(Dataset Opens)

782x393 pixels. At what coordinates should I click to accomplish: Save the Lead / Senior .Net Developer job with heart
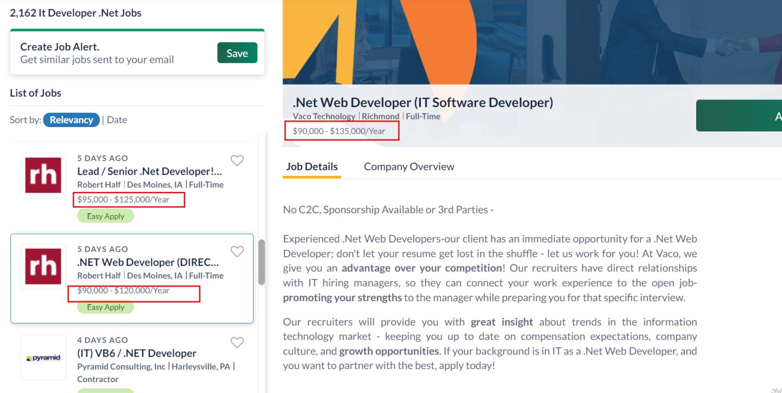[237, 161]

(Dataset Closes)
(Dataset Opens)

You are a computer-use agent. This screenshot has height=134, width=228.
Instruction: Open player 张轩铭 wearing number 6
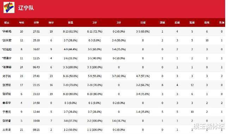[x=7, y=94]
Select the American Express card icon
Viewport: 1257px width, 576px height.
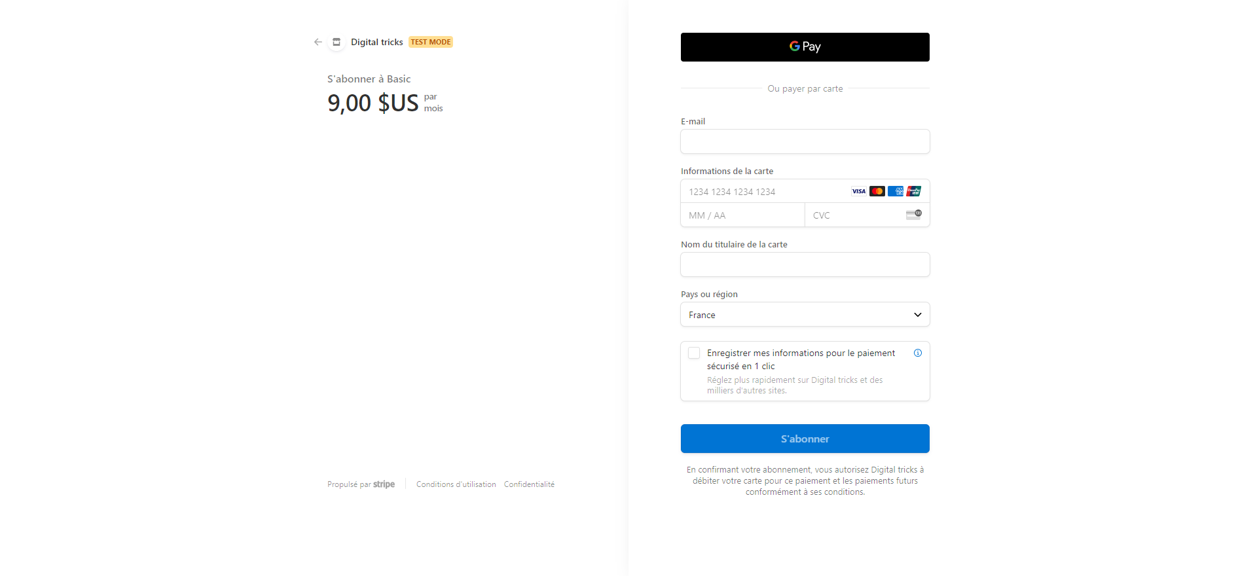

(Dataset Closes)
(Dataset Opens)

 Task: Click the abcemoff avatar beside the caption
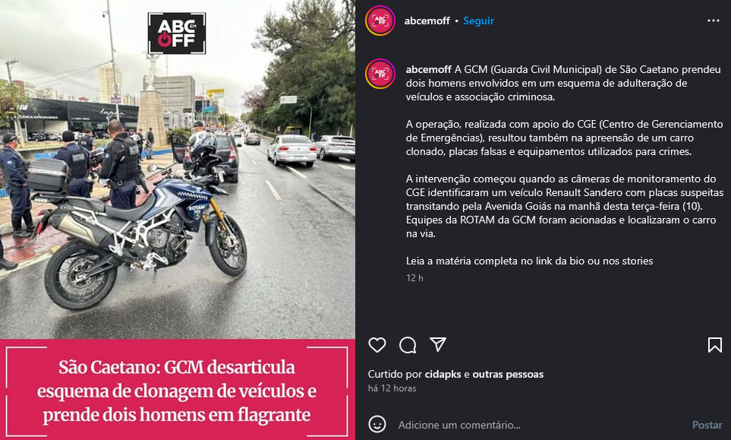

(Dataset Closes)

*Your assignment*
Of the entries above, transcribe exactly those lines that fall between the line containing "Select the American Express card icon" and the line containing "Viewport: 1257px width, 576px height.", together with those two lines.

*Task result*
Select the American Express card icon
Viewport: 1257px width, 576px height.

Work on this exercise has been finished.